# Clustering User Behavior

Now we can use the spatial and time discretization to obtain clusters for the uses behavior.

First we load a dataset.

In [1]:
%matplotlib inline
from Code.STData import STData
from Code.Constants import homepath, cityparams
from Code.Clustering import cluster_events, cluster_cache
from Code.Transactions import DailyDiscretizedTransactions, DailyClusteredTransactions
from Code.TimeDiscretizer import TimeDiscretizer
import folium

data = STData('../', cityparams['berlin'], 'twitter')

data.read_data()
data.info()

Reading Data ...
A=  twitter
C=  (None, (52.32, 52.62, 13.11, 13.6), 'berlin', None, 120, None)
D=  (140510,)


Now we discretize the geographical positions using clustering (if the cluster is in the /Clusters directory is read from there)

In [2]:
# Clustering algorithm for spatial discretization 'leader'. 'kmeans'
dclalg = 'kmeans' 
# radius = 0.005 represents a circle of around 500m diameter depending on latitude/longitude
radius = 0.005
nclusters = 500
cluster = cluster_cache(data, alg=dclalg, radius=radius, nclusters=nclusters)
if cluster is None:
    print 'Computing Clustering'
    cluster, _ = cluster_events(data, alg=dclalg, radius=radius, nclusters=nclusters)

Computing Clustering
Clustering ... kmeans
Generating the events plot ...


Now we generate the transactions for each user joining the events of the user during the period of the data for (position,time)

In [3]:
timedis = [6, 18] # Time discretization
trans = DailyClusteredTransactions(data, cluster=cluster, timeres=TimeDiscretizer(timedis))
trans.info()

Generating Transactions ...
Trans Size = 10000


We obtain a data matrix computing the attribute values using binary values ('bin'), normalized frequency ('af'), normalized frequency ('nf'), we dan add 'idf' to each one to normalize by IDF

In [4]:
# Minimum number of events
minloc = 5
# Attribute types 'bin'=[0,1] ; 'binidf'=[0,1]/IDF 
mode = 'bin'
datamat, users = trans.generate_data_matrix(minloc=minloc, mode=mode)

Generating data matrix ...
Generating colapsed Transactions ...
(2455, 1000)


We obtain the clusters from the data matrix

In [5]:
from Code.Clustering import cluster_colapsed_events

# Clustering Algorithms 'kmeans', 'spectral', 'affinity'
calg = 'kmeans'
# affinity damping parmeter 0.1 - 1
damping=0.5
# number of clusters for kmeans and spectral clustering
nclust = 5

# minsize = Minimum number of elements in a cluster
cls = cluster_colapsed_events(datamat, users, alg=calg, damping=damping, nclust=nclust, minsize=10)

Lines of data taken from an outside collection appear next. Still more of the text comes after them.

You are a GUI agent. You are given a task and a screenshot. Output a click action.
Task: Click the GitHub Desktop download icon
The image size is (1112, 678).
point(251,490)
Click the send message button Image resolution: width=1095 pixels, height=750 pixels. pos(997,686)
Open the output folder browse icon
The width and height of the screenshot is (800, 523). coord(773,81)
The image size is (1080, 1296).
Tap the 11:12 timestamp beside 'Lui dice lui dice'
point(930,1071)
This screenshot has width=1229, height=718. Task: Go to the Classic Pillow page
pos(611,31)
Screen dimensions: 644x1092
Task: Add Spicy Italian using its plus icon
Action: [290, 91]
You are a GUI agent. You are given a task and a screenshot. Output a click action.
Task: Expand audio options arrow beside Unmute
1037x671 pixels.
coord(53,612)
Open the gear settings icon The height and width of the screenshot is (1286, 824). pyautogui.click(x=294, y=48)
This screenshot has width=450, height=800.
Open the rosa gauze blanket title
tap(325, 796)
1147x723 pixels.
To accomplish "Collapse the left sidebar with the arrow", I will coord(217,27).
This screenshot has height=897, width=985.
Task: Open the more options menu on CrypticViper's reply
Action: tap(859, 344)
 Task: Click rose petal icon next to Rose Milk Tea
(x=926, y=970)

[(c, len(cls[c])) for c in cls]

Clustering Transactions ...  kmeans


[('c3', 229), ('c2', 212), ('c1', 1413), ('c0', 329), ('c4', 272)]

Now we can select a cluster and represent the frquency of the users of the clusters in the different positions in a map

In [10]:
cluster_name = 'c1'
dataclus = data.select_data_users(cls[cluster_name])
dataclus.info()
mymap = dataclus.plot_events_cluster(cluster=cluster, dataname=cluster_name) 
mymap

Selecting Users ...
A=  twitter
C=  (None, (52.32, 52.62, 13.11, 13.6), 'berlin', None, 120, None)
D=  (41846,)
Generating the events plot ...